◆ Work item
Which lines in the records below contain the word "computer"? Copy each one out.

Available records section start

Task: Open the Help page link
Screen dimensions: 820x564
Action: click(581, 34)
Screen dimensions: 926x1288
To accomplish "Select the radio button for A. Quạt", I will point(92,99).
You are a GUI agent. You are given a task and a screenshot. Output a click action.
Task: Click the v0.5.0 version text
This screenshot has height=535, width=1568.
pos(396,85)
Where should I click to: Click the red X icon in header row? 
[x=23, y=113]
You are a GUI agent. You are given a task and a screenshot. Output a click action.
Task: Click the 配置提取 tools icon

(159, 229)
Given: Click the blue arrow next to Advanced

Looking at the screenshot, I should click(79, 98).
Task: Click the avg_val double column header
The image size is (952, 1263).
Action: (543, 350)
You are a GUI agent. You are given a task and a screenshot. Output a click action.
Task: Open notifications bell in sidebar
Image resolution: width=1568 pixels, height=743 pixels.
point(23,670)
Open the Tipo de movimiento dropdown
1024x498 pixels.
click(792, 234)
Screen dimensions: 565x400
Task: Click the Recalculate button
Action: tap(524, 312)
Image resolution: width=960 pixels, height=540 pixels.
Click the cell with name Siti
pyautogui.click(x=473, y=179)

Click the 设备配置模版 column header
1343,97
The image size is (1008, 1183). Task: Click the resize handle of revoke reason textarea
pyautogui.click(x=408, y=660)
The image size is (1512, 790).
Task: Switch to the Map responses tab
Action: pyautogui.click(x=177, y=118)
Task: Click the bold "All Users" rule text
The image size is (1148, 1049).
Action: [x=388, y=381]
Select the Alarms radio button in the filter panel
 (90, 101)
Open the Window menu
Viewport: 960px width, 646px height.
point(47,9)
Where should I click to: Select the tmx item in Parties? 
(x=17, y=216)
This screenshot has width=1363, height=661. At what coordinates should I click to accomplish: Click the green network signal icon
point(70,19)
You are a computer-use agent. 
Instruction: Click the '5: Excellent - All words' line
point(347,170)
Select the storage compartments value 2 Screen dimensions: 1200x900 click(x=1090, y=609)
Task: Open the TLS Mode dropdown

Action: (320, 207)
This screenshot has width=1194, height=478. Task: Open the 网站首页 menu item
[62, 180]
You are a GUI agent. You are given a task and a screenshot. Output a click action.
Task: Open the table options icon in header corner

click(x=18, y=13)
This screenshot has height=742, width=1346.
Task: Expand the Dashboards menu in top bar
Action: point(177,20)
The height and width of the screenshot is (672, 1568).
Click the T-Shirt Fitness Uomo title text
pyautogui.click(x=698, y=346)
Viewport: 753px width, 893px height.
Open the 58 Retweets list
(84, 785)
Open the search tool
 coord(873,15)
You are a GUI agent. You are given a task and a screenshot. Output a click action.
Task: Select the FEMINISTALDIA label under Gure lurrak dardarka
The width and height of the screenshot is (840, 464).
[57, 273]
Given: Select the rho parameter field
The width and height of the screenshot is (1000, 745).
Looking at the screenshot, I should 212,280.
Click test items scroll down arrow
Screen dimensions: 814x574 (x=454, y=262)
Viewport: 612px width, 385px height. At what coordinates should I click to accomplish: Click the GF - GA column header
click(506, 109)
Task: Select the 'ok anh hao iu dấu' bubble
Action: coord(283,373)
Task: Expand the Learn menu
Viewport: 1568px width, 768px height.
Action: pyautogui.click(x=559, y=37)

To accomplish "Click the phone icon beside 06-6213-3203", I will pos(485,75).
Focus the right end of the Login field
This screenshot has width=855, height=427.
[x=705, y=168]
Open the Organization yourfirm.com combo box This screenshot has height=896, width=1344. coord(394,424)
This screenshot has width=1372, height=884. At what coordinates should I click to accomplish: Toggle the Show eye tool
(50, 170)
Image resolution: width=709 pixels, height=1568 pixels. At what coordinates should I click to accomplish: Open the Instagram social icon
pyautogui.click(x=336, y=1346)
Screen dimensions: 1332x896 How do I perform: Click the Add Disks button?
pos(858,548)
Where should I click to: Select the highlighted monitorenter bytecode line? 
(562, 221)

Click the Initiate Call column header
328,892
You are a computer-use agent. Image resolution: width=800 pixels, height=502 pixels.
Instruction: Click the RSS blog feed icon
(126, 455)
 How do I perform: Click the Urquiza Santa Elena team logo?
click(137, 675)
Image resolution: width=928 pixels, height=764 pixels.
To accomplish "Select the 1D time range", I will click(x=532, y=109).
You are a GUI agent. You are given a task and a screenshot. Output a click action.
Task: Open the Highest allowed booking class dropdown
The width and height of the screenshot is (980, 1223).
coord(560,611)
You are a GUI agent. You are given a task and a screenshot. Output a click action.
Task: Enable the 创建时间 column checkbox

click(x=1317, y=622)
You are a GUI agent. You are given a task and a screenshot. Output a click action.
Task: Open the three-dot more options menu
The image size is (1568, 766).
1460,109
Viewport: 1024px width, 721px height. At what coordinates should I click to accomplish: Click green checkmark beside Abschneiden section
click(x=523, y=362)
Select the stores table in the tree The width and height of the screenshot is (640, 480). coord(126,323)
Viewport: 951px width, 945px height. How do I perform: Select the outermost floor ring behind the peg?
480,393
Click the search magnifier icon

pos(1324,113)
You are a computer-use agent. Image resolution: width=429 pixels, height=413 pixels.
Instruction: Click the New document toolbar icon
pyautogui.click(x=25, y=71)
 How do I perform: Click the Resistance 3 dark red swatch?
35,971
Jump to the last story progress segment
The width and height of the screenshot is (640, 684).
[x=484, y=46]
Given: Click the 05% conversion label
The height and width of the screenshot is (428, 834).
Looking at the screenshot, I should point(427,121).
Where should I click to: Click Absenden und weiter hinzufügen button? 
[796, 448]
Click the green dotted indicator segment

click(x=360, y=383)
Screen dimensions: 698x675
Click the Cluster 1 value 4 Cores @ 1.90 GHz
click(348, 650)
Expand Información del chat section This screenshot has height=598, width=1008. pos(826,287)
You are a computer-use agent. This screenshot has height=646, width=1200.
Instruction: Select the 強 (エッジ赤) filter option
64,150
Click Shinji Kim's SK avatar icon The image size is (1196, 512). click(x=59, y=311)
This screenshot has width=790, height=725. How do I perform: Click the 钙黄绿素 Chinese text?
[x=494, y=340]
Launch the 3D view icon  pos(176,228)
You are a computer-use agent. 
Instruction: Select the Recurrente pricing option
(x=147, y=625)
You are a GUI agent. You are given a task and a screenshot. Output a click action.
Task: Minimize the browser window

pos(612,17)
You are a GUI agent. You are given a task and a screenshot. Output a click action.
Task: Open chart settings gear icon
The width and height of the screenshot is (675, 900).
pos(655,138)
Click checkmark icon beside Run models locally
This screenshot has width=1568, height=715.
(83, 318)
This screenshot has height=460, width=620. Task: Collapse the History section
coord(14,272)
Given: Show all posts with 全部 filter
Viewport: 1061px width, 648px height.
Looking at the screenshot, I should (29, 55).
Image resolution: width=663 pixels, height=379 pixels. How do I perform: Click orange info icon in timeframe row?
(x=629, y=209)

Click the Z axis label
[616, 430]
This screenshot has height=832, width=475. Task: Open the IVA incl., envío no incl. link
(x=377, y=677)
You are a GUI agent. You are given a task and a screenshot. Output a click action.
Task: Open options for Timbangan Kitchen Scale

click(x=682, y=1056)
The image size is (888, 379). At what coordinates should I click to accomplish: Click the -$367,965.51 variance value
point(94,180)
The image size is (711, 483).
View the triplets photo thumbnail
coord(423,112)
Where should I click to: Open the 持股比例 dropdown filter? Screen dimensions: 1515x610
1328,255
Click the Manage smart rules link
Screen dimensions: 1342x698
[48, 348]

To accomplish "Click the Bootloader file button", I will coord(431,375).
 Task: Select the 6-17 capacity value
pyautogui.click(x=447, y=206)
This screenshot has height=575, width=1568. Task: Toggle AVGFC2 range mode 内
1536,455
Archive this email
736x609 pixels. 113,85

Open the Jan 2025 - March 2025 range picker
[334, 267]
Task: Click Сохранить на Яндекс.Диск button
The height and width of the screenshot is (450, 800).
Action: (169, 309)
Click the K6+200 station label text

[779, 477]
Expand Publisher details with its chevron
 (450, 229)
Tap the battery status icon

Available records section end

◆ Solution to the problem
You are a computer-use agent. 
You are a computer-use agent. Image resolution: width=800 pixels, height=502 pixels.
You are a computer-use agent. Image resolution: width=429 pixels, height=413 pixels.
You are a computer-use agent. This screenshot has height=646, width=1200.
You are a computer-use agent. 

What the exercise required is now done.